** PROBLEM STATEMENT **
Ignoring every picture, transcribe the data in full as it stands.

** RECORDS FOR THIS TASK **
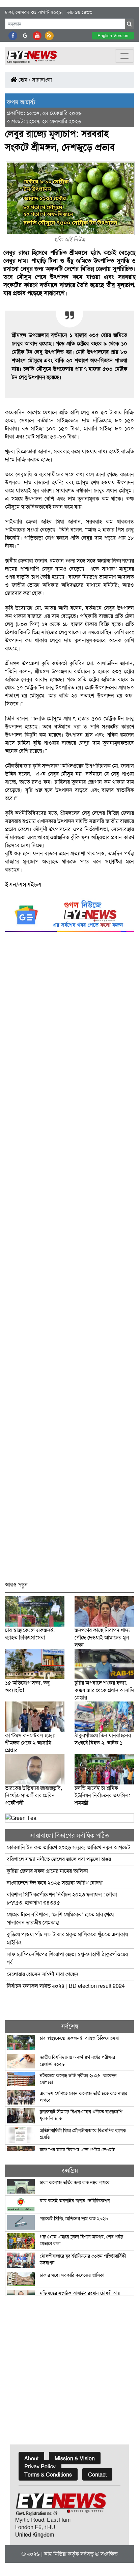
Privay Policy (40, 2466)
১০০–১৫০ (57, 428)
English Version (113, 35)
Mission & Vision (75, 2458)
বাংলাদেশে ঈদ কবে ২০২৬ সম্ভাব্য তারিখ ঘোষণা (55, 1882)
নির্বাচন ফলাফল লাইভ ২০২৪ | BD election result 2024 (66, 1986)
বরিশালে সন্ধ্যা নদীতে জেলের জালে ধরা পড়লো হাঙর (59, 1859)
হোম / (24, 79)
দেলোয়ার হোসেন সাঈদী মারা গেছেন (43, 1974)
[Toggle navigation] (124, 56)
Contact (97, 2474)
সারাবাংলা (42, 79)
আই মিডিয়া (55, 2553)
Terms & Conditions (48, 2474)
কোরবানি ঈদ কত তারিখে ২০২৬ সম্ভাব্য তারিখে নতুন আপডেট (68, 1847)
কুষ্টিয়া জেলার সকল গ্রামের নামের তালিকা (47, 1870)
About (31, 2458)
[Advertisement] (69, 1259)
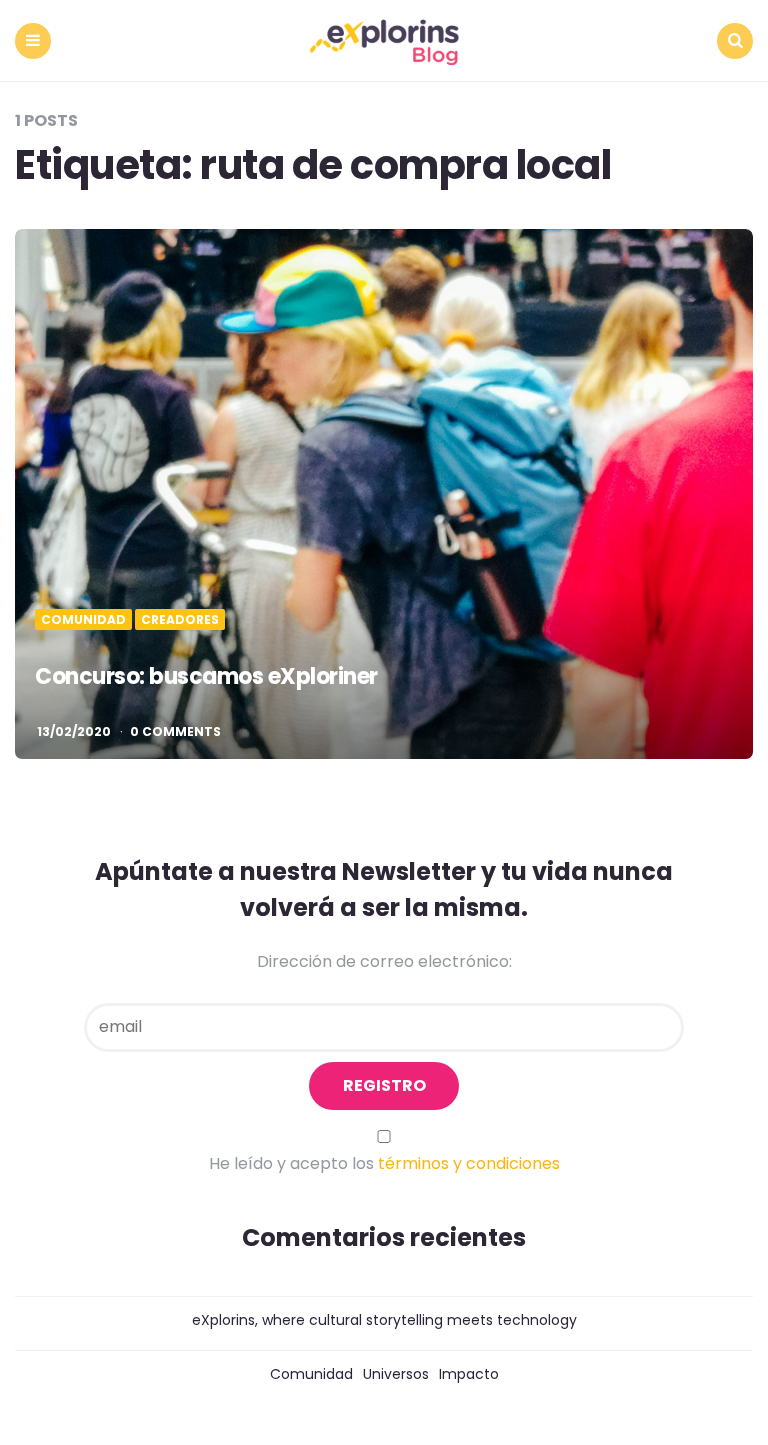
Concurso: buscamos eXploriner (206, 676)
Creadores (180, 620)
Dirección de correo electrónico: (384, 961)
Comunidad (83, 620)
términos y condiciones (469, 1163)
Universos (396, 1374)
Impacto (469, 1374)
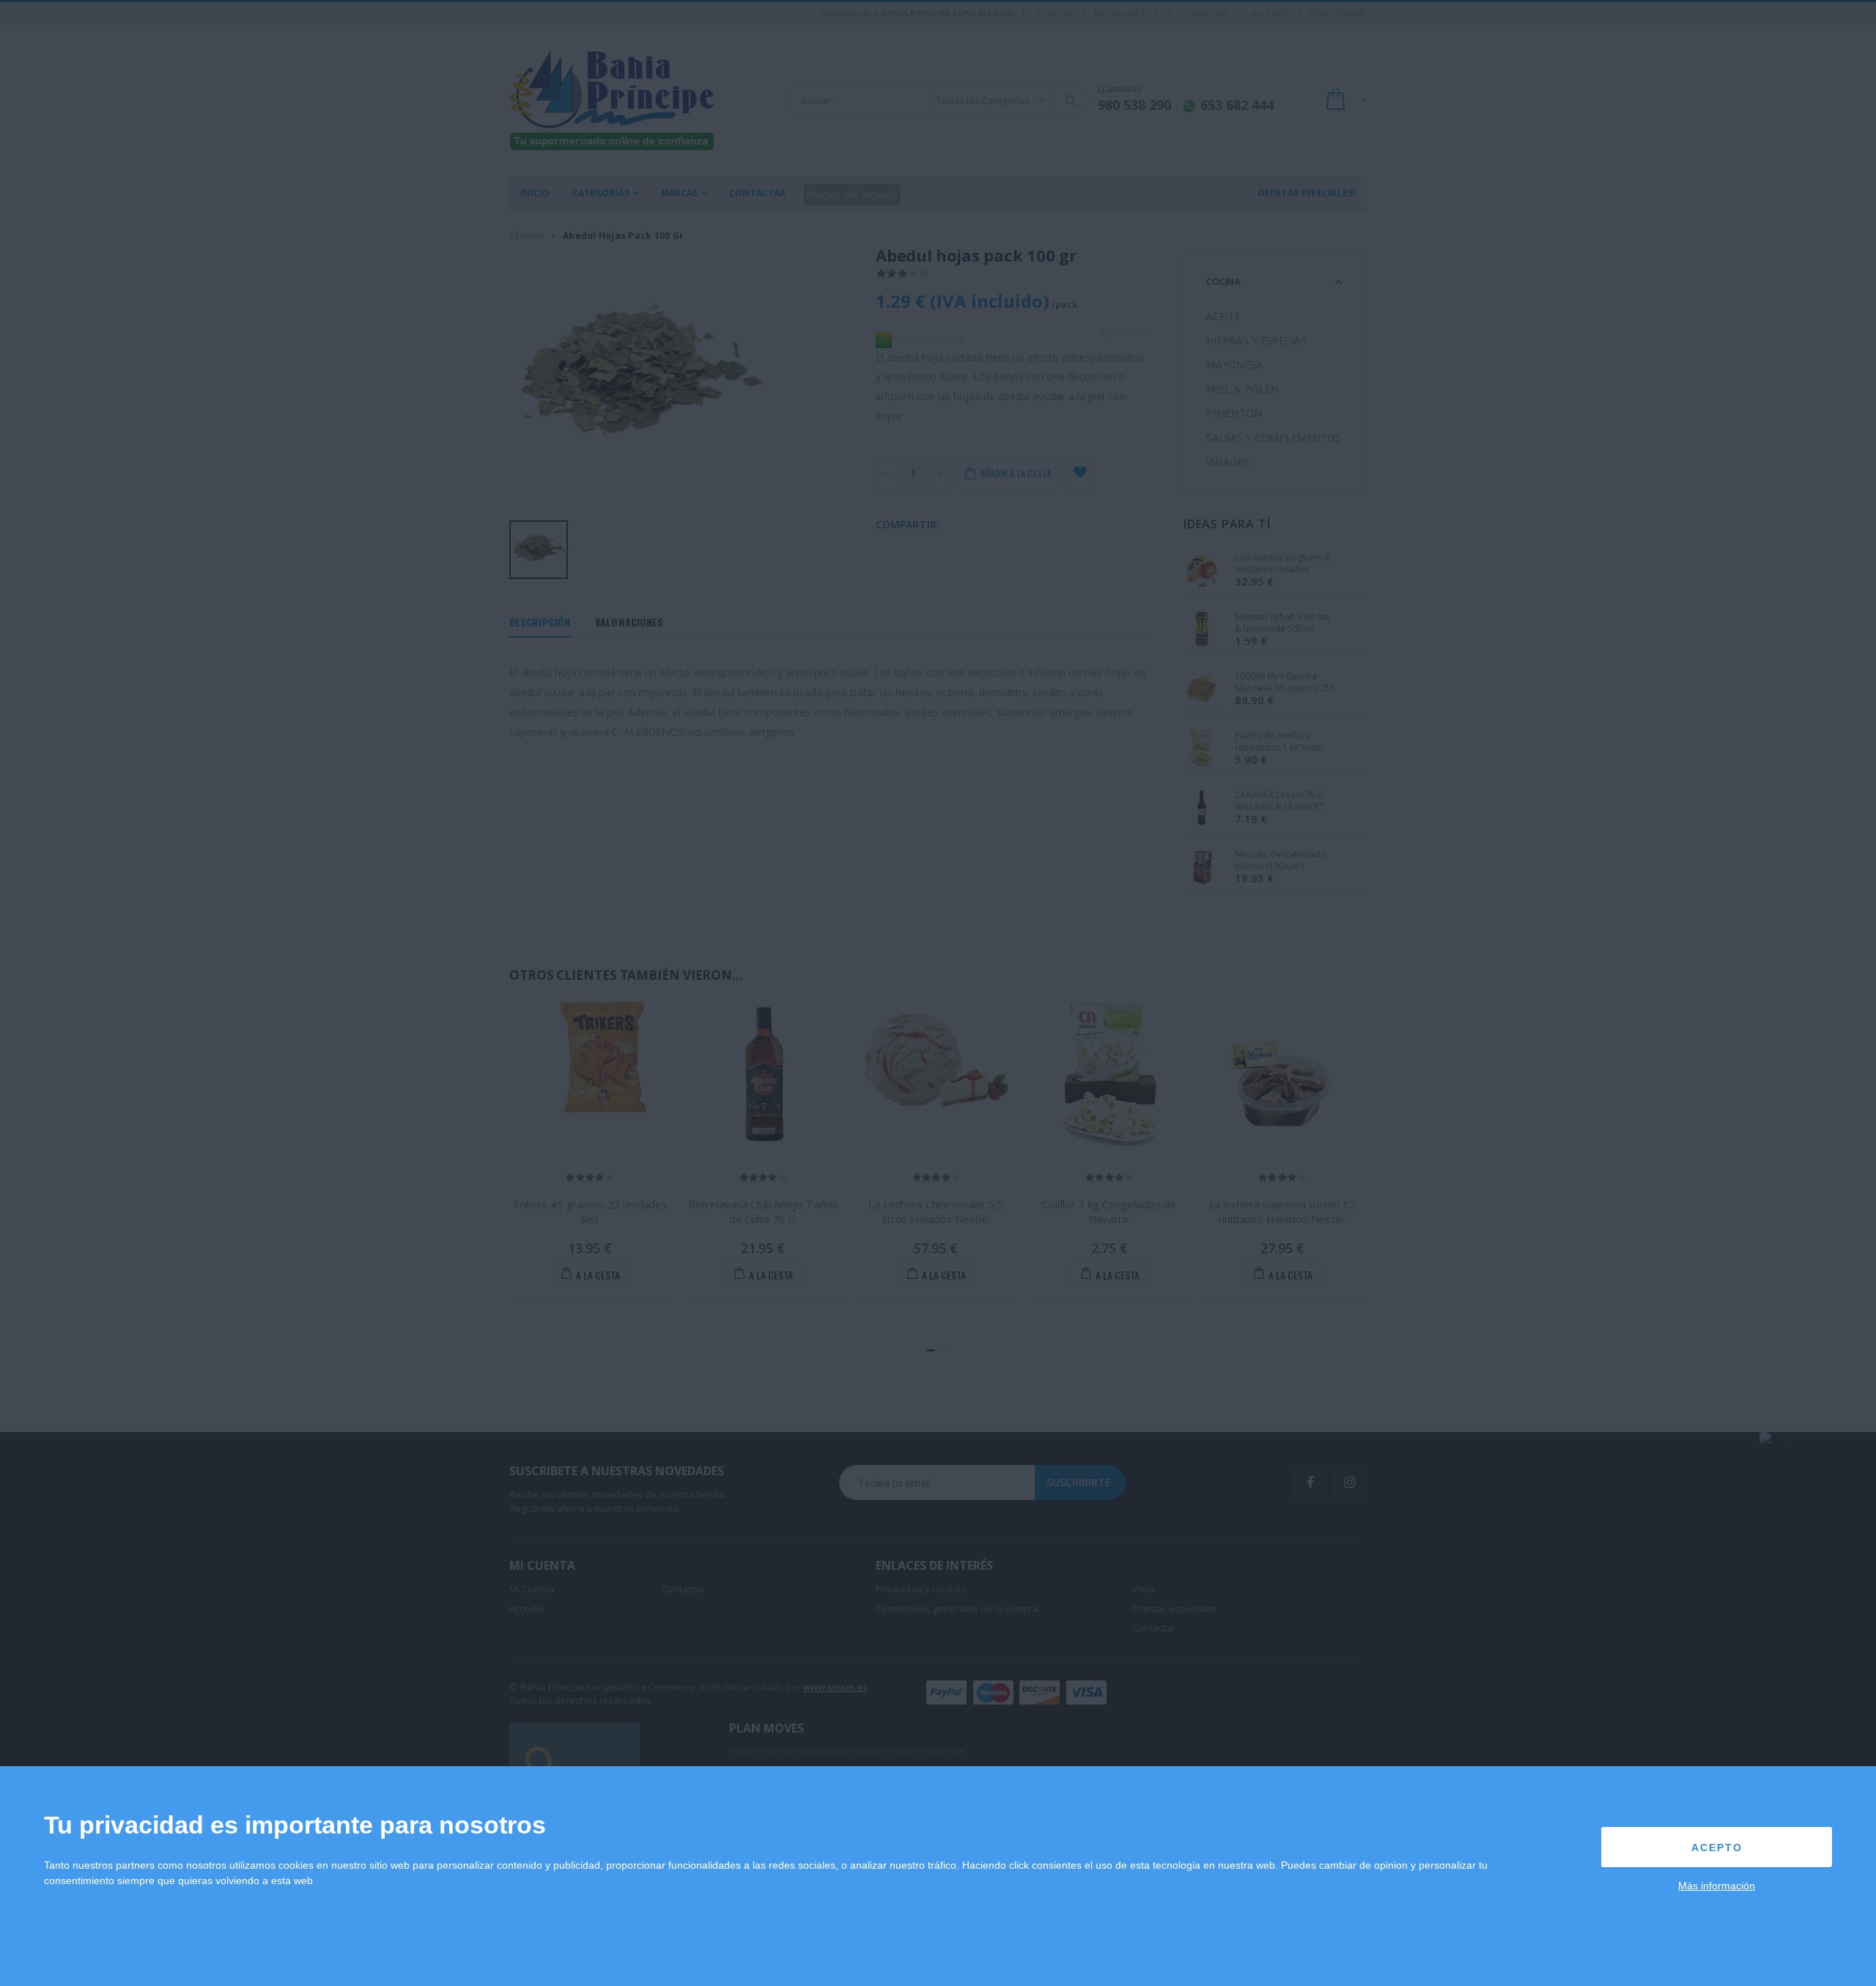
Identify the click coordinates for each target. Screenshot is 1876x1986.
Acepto (1717, 1847)
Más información (1716, 1885)
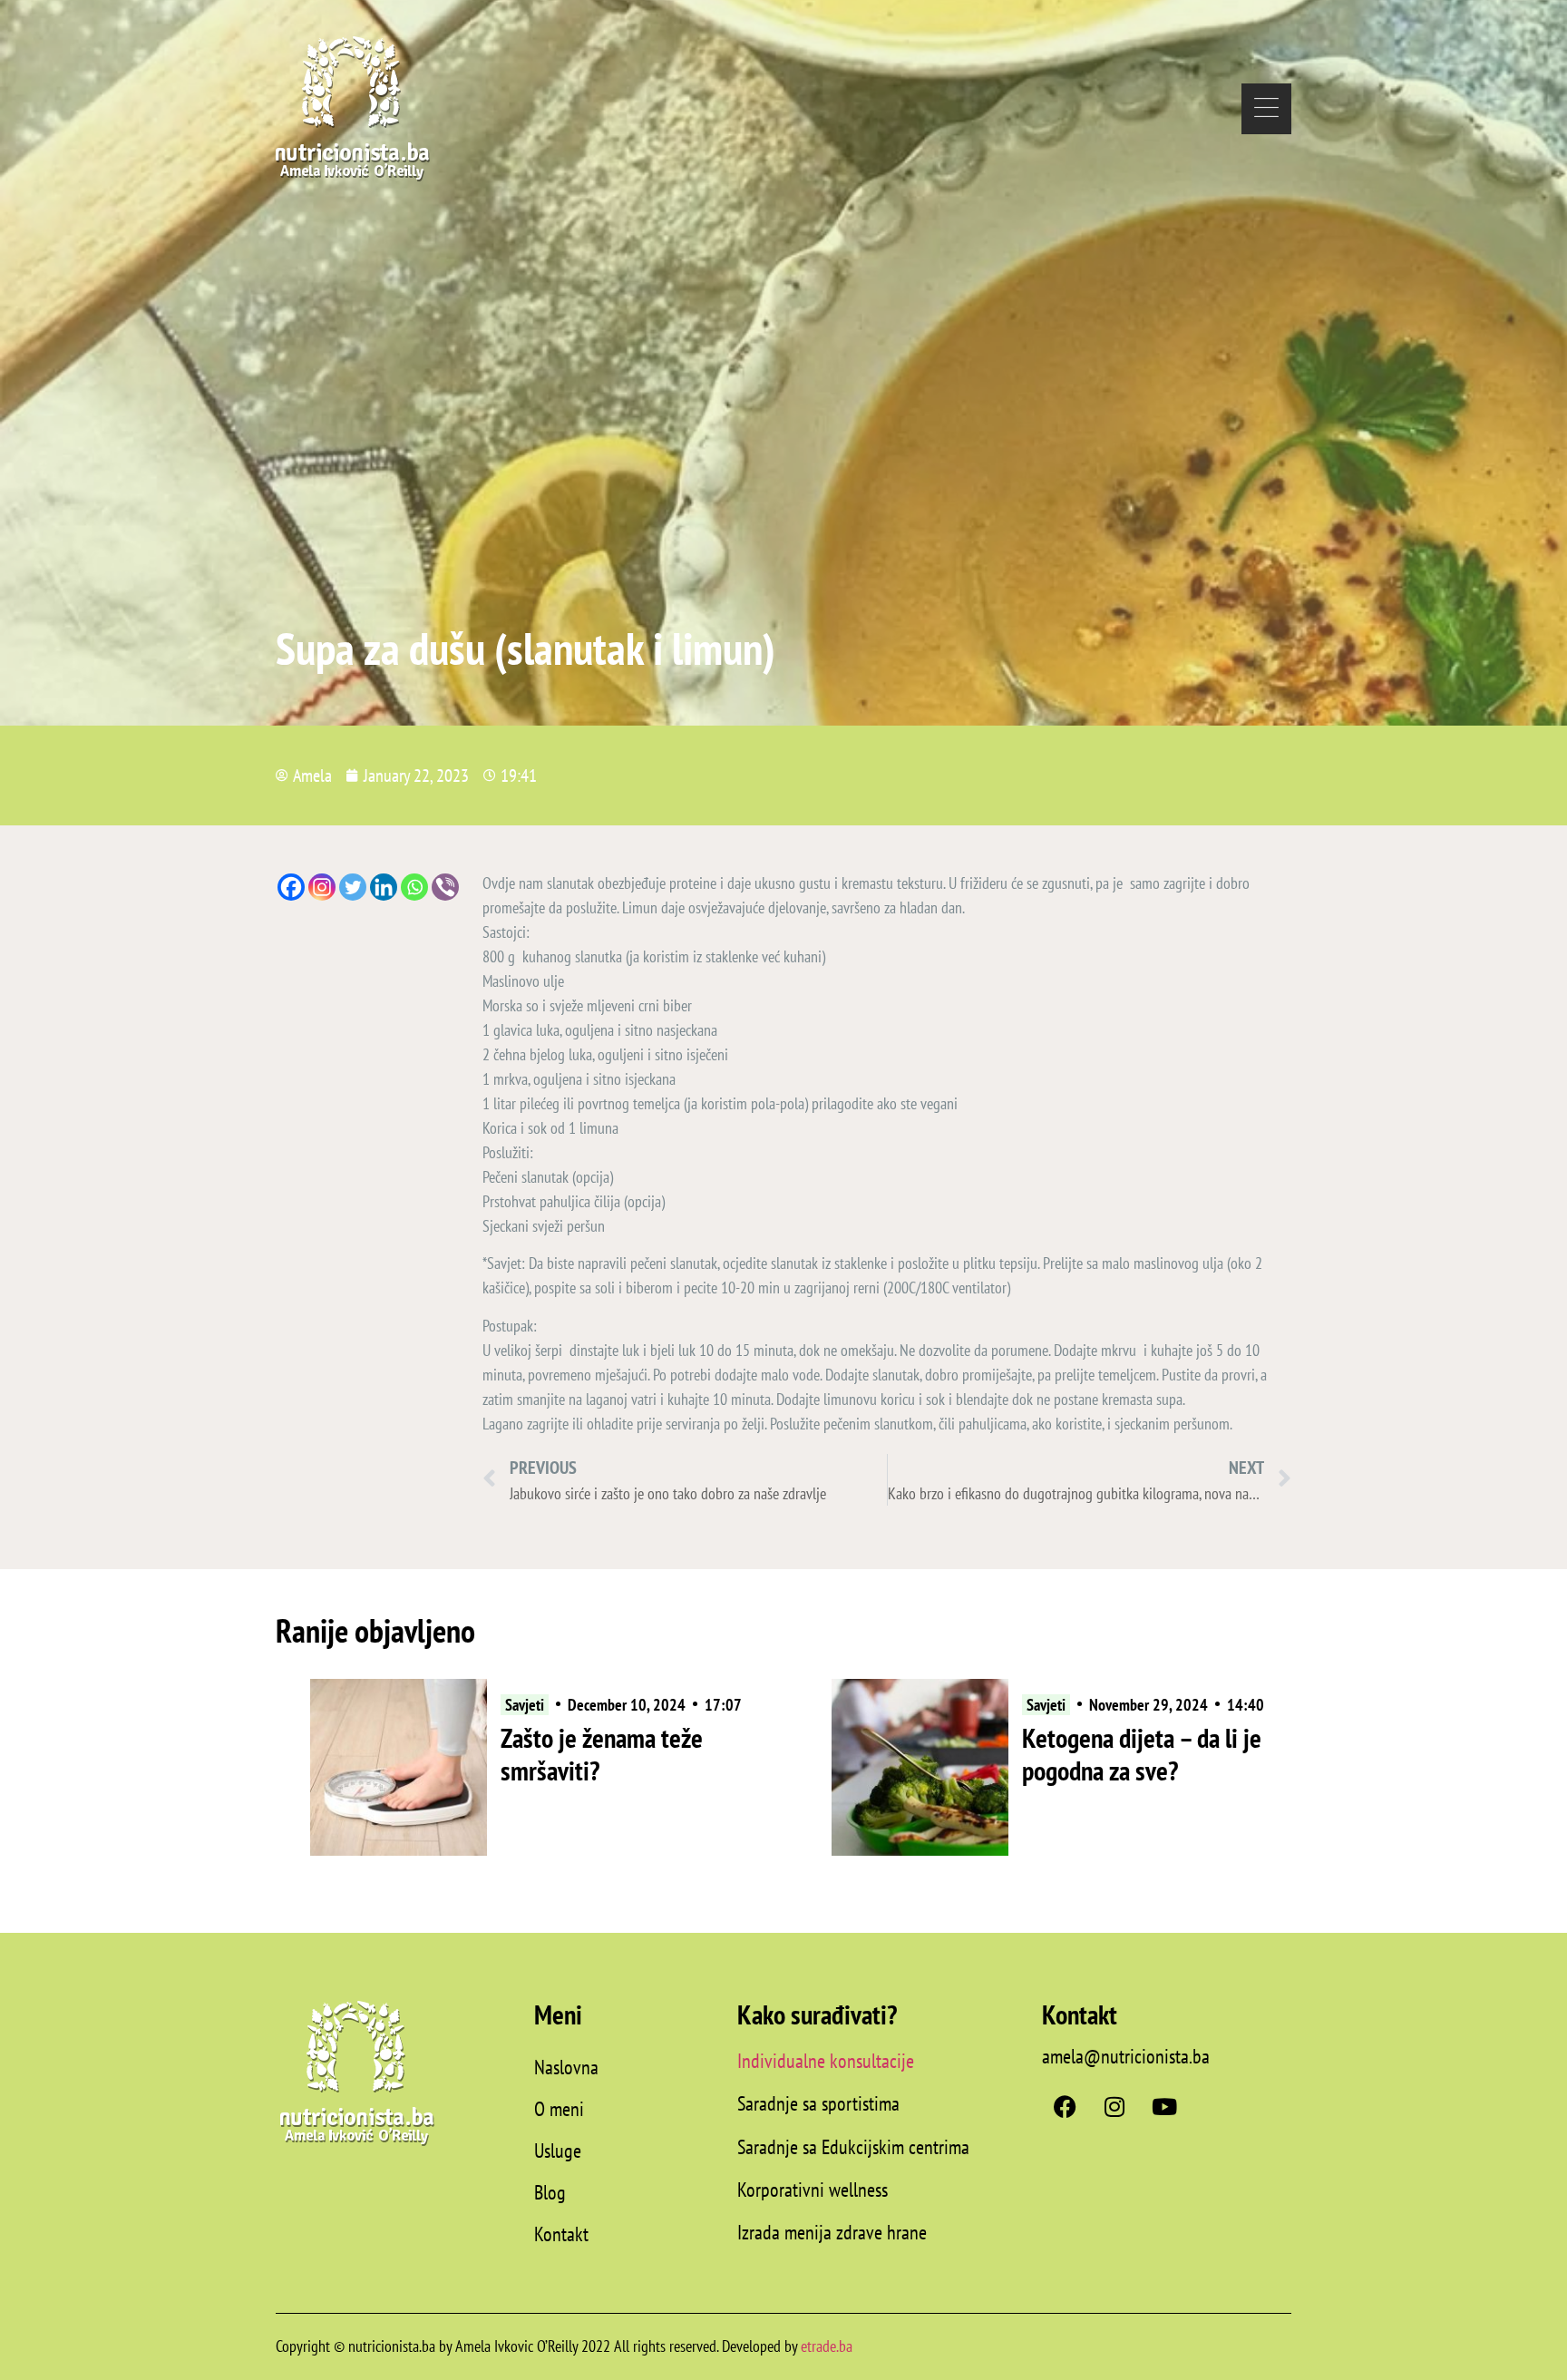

** SOLUTION TO THIS TASK **
Privay Policy (40, 2466)
১০০–১৫০ (57, 428)
English Version (113, 35)
Mission & Vision (75, 2458)
বাংলাদেশে ঈদ কবে ২০২৬ সম্ভাব্য তারিখ ঘোষণা (55, 1882)
নির্বাচন ফলাফল লাইভ ২০২৪ | BD election result 2024 (66, 1986)
বরিশালে সন্ধ্যা নদীতে জেলের জালে ধরা পড়লো হাঙর (59, 1859)
হোম / (24, 79)
দেলোয়ার হোসেন সাঈদী মারা গেছেন (43, 1974)
[Toggle navigation] (124, 56)
Contact (97, 2474)
সারাবাংলা (42, 79)
আই মিডিয়া (55, 2553)
Terms & Conditions (48, 2474)
কোরবানি ঈদ কত তারিখে ২০২৬ সম্ভাব্য তারিখে নতুন আপডেট (68, 1847)
কুষ্টিয়া জেলার সকল গ্রামের নামের তালিকা (47, 1870)
About (31, 2458)
[Advertisement] (69, 1259)
Concurso: buscamos eXploriner (206, 676)
Creadores (180, 620)
Dirección de correo electrónico: (384, 961)
Comunidad (83, 620)
términos y condiciones (469, 1163)
Universos (396, 1374)
Impacto (469, 1374)
Identify the click coordinates for each target. Screenshot is 1876x1986.
Acepto (1717, 1847)
Más información (1716, 1885)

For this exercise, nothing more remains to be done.